Mitternacht ist vorbei, als sie beide Strafräume vereist haben. Das muss genügen.
Am nächsten Morgen gibt die automatische Telefonansage auf der Geschäftsstelle des VfL weiterhin Auskunft: „Das Bundesligaspiel des VfL gegen Schalke 04 findet am Dienstag, 17. Februar, um 19:30 Uhr statt. Stehplatzkarten sind an der Abendkasse noch zur Genüge zu erwerben. Ende der Durchsage. Danke für Ihren Anruf.“
20000 Zuschauer werden erwartet. In den Ruhr Nachrichten schreibt Sportredakteur Franz Borner: „Wenn es gegen den Schalker Rivalen ging, hat sich der VfL mehr als einmal selbst übertroffen. Also möge dieser Wunsch einem Befehl gleichkommen: Übertreffe dich selbst, VfL, und übertreffe nicht zuletzt die Schalker!“ Wo kommt auf einmal der Enthusiasmus beim Borner her? Er nervt Höher schon seit Monaten mit seinen Sticheleien.
Im Wohnzimmer der Familie Höher in der Kaulbachstraße 26 klingelt das graue Telefon. Es gibt neuerdings auch bunte Telefonapparate, aber dafür verlangt die Deutsche Post 1,10 Mark zusätzlich im Monat. Liese ist dran. Um zwölf treffe sich die Kommission der Stadt Bochum im Stadion, um zu prüfen, ob der Fußballplatz bespielbar sei.
Noch immer dringt Kaltluft von den Alpen nach Nordrhein-Westfalen, aber Schneeregen oder Schneeschauer werden allenfalls noch vereinzelt erwartet, bei Temperaturen bis fünf Grad. Die meisten Bundesligaspiele am Dienstag und Mittwoch sollten stattfinden können.
Mach dir mal keine Sorgen, sagt Liese, das Glatteis im Strafraum wird schon halten, und die Platzkommission hat der Ottokar im Griff.
Er mache sich keine Sorgen, erwidert Heinz Höher.
Ottokar Wüst, der Präsident des VfL, hatte mit am Tisch gesessen, als Heinz Höher am Sonntagmorgen im Gasthaus Mense die Idee ausgesprach: Und wenn wir das Spiel ausfallen lassen?
Ohne das Einverständnis des Präsidenten hätte er sich nicht zu handeln getraut. Als Junge war Heinz Höher von einer ausgeprägten Autoritätsgläubigkeit durchdrungen gewesen. Auf Konrad Adenauer ließ er nichts kommen; ohne genauer zu wissen, wie Kanzler Adenauer das Land regierte. Als Trainer war der Vereinspräsident sein wichtigster Vertrauter, gleichzeitig sein Gehilfe und sein Beschützer. Ottokar Wüst, das Haar silber, nicht grau, in der Öffentlichkeit selten ohne Anzug und Krawatte zu sehen, Besitzer von Herrenbekleidung Wüst in der Brückstraße, ließ bei Präsidiumssitzungen des VfL Bochum bei wichtigen Fragen immer alle mitreden, ließ immer alle abstimmen; und am Ende wurde gemacht, was er entschied.
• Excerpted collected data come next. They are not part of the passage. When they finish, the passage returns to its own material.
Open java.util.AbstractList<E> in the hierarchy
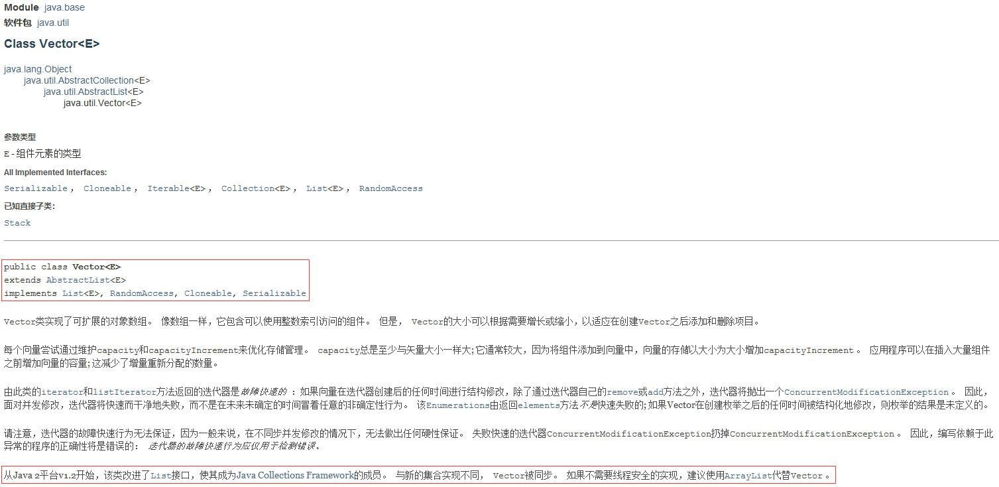 [93, 92]
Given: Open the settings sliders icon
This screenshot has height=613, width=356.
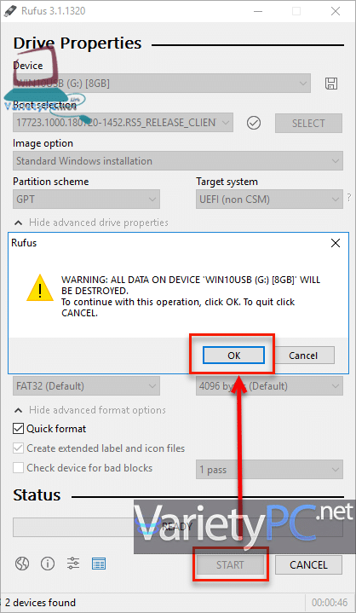Looking at the screenshot, I should 73,564.
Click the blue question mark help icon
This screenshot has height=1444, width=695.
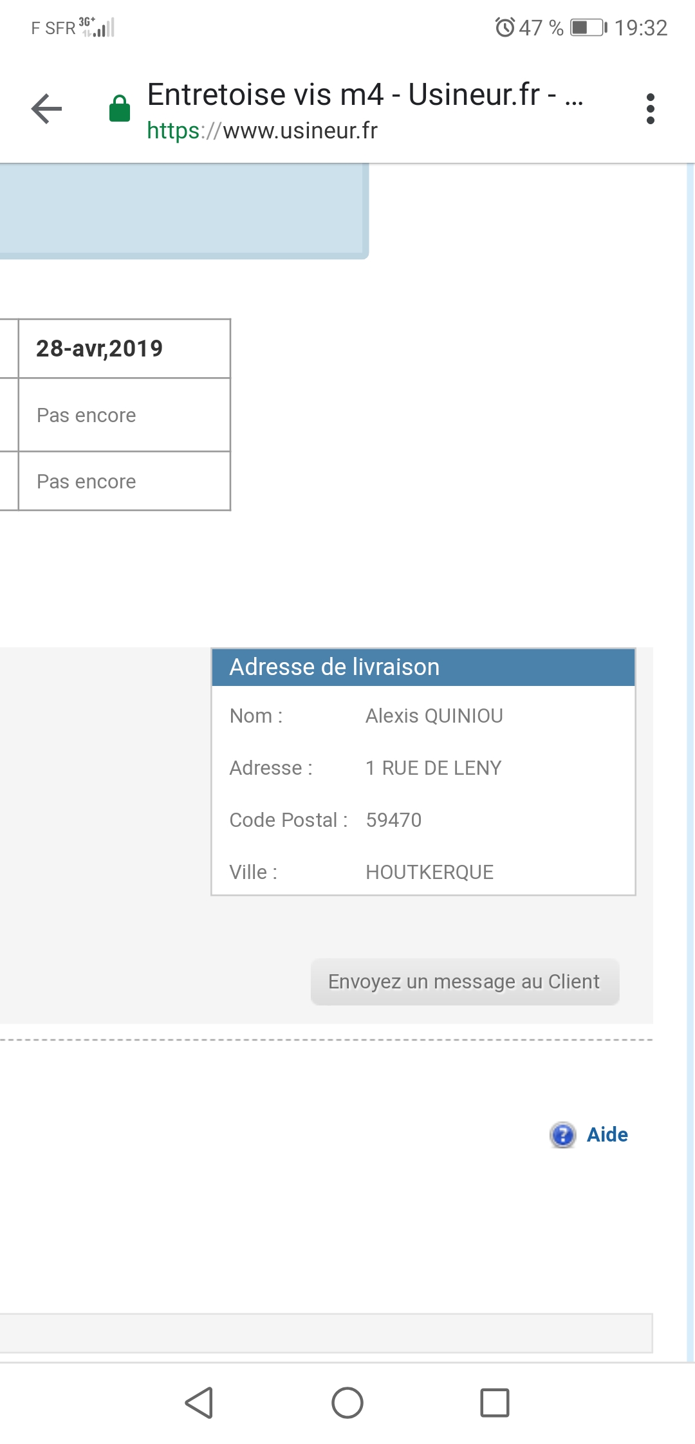(x=563, y=1134)
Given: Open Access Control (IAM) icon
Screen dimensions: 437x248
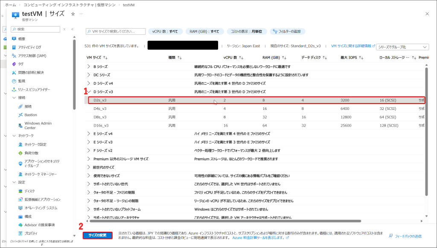Looking at the screenshot, I should pyautogui.click(x=15, y=56).
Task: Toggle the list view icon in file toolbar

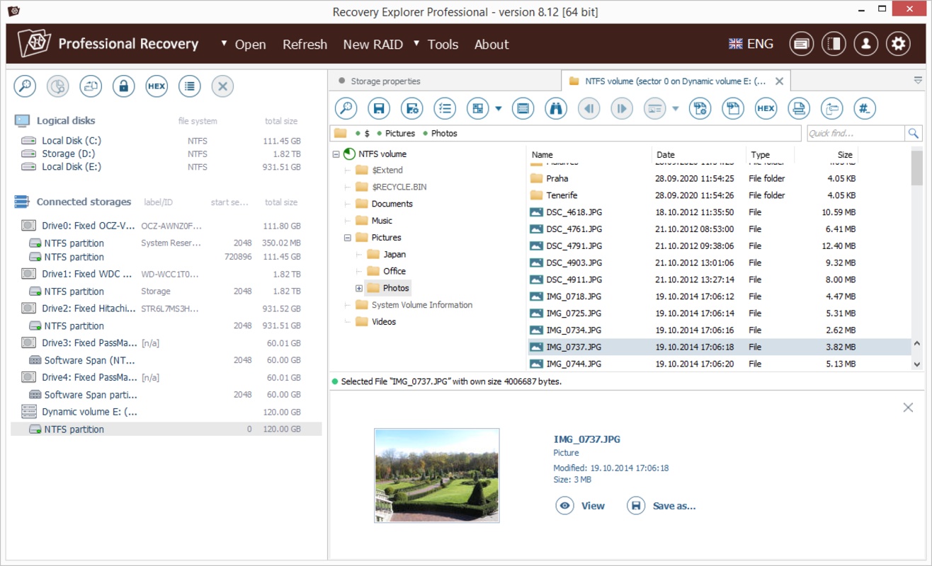Action: tap(523, 108)

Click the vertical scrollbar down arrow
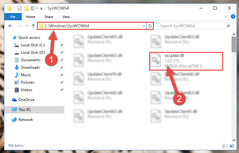(234, 140)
Welch tollkühne Idee verberge sich hinter seinen mysteriösen Worten, das Spiel ausfallen zu lassen, fragte Wüst Höher sonntagmorgens im Haus Mense an der Castroper Straße, nur drei Minuten zu Fuß vom Stadion. Höher und Wüst besprachen mit den Lizenzspielerobmännern Liese und Höffken die Lage. Die Worte schienen stets ein steifes Rückgrat zu haben, wenn Wüst redete, und faszinierenderweise fand er für seine salbungsvolle Sprache in diesem Milieu der Arbeiter und Fußballer große Bewunderung. Die Tische bei Mense waren aus grobem Holz. Tischdecken wurden nicht aufgelegt. Es gab schon Bier sonntagmorgens.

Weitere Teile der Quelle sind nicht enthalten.